I’m painting the episode as fully dark and depressing, but it really isn’t. In fact, there’s plenty of levity here. Kirk’s brief romance with Edith is charming, and there is a lot of early fun centered on Spock’s Vulcan ears and how Depression-era Earthlings react to it (“They were caught in an electric rice picker” is how Kirk explains it). By allowing us to laugh, it makes the emotion of the finale all the more impactful.

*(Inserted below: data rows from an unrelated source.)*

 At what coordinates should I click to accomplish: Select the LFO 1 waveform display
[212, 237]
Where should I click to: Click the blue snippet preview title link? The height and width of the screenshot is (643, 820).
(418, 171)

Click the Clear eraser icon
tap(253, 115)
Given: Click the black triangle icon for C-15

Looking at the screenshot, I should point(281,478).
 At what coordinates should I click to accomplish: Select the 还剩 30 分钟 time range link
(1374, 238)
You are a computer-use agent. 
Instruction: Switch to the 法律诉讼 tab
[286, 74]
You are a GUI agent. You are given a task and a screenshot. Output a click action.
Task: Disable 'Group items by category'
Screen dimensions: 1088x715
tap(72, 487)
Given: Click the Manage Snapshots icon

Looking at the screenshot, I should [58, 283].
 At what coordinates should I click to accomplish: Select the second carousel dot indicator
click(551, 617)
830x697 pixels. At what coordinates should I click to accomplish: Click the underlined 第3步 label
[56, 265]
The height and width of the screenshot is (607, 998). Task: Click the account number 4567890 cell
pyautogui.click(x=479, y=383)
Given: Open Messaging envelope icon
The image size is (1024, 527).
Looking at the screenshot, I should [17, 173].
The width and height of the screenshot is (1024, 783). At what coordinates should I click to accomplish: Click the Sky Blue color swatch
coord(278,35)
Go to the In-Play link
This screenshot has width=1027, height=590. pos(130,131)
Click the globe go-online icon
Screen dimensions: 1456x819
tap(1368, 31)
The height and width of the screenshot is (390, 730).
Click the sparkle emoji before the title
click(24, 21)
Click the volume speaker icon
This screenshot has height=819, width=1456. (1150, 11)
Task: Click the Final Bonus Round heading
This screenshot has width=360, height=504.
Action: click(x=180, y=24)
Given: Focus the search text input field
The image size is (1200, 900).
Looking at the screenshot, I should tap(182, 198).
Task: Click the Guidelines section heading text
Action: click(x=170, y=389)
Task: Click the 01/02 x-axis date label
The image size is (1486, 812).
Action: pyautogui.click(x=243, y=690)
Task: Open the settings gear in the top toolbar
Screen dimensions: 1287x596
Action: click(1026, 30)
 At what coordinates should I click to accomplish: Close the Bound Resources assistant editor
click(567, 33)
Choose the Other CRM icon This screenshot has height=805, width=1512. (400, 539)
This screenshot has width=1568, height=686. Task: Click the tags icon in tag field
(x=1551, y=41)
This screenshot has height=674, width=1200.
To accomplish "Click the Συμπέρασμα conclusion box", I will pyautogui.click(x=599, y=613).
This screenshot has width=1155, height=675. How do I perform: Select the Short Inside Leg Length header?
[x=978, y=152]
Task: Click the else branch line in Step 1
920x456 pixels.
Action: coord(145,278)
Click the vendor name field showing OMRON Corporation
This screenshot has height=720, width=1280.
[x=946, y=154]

Time travel stories have always had a very special place in the “Star Trek” canon. Three of the best features (“Star Trek IV: The VoyageHome,” “Star Trek: First Contact” and the reboot/sequel “Star Trek”) deal heavily with time travel, and whenever it’s used in the many spin-offs (the two-part “Time’s Arrow” in “Star Trek: The Next Generation” and “Trials and Tribble-ations” in “Star Trek: Deep Space Nine” are notable examples) the shows fire on all cylinders. And here there’s something so…fun…about seeing our characters wandering through the streets of a backlot trying to make sense of being out of time.

The original “Star Trek” series shot for the stars (pardon the horrible pun) and really tried to be about “something” instead of just presenting phaser battles and weird-looking aliens like the “Flash Gordon” serials and sci-fi monster movies of decades before. Like “The Twilight Zone,” its fantasies shrouded stories of real meaning in a digestible form. You never felt like you were being preached to, but you understood that the stories were on a different level. And the reason the franchise has lasted so long and through so many incarnations is that it tried to remember that. Sometimes the show failed, and sometimes it did get preachy, but sometimes, particularly episodes like “The City on the Edge of Forever,” it found that perfect balance.

Also, who would have ever thought that an episode about a talking, light up rock would be a masterpiece?

Addendum: I haven’t seen the episode since Paramount inserted new special effects into the series, but the results seem pretty damn flawless. I’m curious to see what the rest of the series looks like revamped.